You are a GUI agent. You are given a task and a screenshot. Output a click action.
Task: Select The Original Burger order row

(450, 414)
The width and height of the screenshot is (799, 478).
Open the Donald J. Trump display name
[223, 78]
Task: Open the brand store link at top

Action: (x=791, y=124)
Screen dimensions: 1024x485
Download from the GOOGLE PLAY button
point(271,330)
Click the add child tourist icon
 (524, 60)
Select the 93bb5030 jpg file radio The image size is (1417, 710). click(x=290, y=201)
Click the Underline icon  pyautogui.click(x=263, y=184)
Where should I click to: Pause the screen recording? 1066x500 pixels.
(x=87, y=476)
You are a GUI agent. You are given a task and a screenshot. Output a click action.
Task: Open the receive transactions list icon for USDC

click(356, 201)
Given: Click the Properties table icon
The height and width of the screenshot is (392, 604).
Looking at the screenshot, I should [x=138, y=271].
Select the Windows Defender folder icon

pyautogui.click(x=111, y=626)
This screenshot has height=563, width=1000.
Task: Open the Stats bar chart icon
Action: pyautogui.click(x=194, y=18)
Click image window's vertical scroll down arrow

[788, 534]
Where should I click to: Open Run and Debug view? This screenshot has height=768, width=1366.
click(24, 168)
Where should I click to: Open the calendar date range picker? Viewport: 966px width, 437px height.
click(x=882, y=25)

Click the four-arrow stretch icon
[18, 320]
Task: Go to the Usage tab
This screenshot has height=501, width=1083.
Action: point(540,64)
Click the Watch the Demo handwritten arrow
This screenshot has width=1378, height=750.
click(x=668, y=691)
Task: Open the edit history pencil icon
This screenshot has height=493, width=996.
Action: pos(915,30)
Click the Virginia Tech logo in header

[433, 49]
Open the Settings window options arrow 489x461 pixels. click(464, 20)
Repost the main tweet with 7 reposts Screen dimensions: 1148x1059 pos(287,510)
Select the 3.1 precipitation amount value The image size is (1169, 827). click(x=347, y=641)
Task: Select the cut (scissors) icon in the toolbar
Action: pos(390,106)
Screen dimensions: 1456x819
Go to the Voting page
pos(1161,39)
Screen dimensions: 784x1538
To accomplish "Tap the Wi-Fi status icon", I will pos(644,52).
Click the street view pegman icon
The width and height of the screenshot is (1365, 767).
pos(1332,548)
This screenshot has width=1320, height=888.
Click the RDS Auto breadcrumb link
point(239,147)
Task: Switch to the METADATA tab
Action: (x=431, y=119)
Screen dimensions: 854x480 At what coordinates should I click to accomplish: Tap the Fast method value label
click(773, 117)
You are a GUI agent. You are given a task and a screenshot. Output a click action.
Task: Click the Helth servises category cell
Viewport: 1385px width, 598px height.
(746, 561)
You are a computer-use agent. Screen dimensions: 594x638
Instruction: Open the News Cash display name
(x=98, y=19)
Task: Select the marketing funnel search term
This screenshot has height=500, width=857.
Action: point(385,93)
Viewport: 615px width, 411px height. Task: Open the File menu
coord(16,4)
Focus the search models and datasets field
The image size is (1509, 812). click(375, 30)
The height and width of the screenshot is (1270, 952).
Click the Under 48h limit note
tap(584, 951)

★ ★ ★ ★ ★

TASK INSTRUCTIONS:
What you return must match the listing exactly, line for line.

OUTPUT BELOW:
You are a GUI agent. You are given a task and a screenshot. Output a click action.
Task: Select The Original Burger order row

(450, 414)
The width and height of the screenshot is (799, 478).
Open the Donald J. Trump display name
[223, 78]
Task: Open the brand store link at top

Action: (x=791, y=124)
Screen dimensions: 1024x485
Download from the GOOGLE PLAY button
point(271,330)
Click the add child tourist icon
 (524, 60)
Select the 93bb5030 jpg file radio The image size is (1417, 710). click(x=290, y=201)
Click the Underline icon  pyautogui.click(x=263, y=184)
Where should I click to: Pause the screen recording? 1066x500 pixels.
(x=87, y=476)
You are a GUI agent. You are given a task and a screenshot. Output a click action.
Task: Open the receive transactions list icon for USDC

click(356, 201)
Given: Click the Properties table icon
The height and width of the screenshot is (392, 604).
Looking at the screenshot, I should [x=138, y=271].
Select the Windows Defender folder icon

pyautogui.click(x=111, y=626)
This screenshot has height=563, width=1000.
Task: Open the Stats bar chart icon
Action: pyautogui.click(x=194, y=18)
Click image window's vertical scroll down arrow

[788, 534]
Where should I click to: Open Run and Debug view? This screenshot has height=768, width=1366.
click(24, 168)
Where should I click to: Open the calendar date range picker? Viewport: 966px width, 437px height.
click(x=882, y=25)

Click the four-arrow stretch icon
[18, 320]
Task: Go to the Usage tab
This screenshot has height=501, width=1083.
Action: point(540,64)
Click the Watch the Demo handwritten arrow
This screenshot has width=1378, height=750.
click(x=668, y=691)
Task: Open the edit history pencil icon
This screenshot has height=493, width=996.
Action: pos(915,30)
Click the Virginia Tech logo in header

[433, 49]
Open the Settings window options arrow 489x461 pixels. click(464, 20)
Repost the main tweet with 7 reposts Screen dimensions: 1148x1059 pos(287,510)
Select the 3.1 precipitation amount value The image size is (1169, 827). click(x=347, y=641)
Task: Select the cut (scissors) icon in the toolbar
Action: pos(390,106)
Screen dimensions: 1456x819
Go to the Voting page
pos(1161,39)
Screen dimensions: 784x1538
To accomplish "Tap the Wi-Fi status icon", I will pos(644,52).
Click the street view pegman icon
The width and height of the screenshot is (1365, 767).
pos(1332,548)
This screenshot has width=1320, height=888.
Click the RDS Auto breadcrumb link
point(239,147)
Task: Switch to the METADATA tab
Action: (x=431, y=119)
Screen dimensions: 854x480 At what coordinates should I click to accomplish: Tap the Fast method value label
click(773, 117)
You are a GUI agent. You are given a task and a screenshot. Output a click action.
Task: Click the Helth servises category cell
Viewport: 1385px width, 598px height.
(746, 561)
You are a computer-use agent. Screen dimensions: 594x638
Instruction: Open the News Cash display name
(x=98, y=19)
Task: Select the marketing funnel search term
This screenshot has height=500, width=857.
Action: point(385,93)
Viewport: 615px width, 411px height. Task: Open the File menu
coord(16,4)
Focus the search models and datasets field
The image size is (1509, 812). click(375, 30)
The height and width of the screenshot is (1270, 952).
Click the Under 48h limit note
tap(584, 951)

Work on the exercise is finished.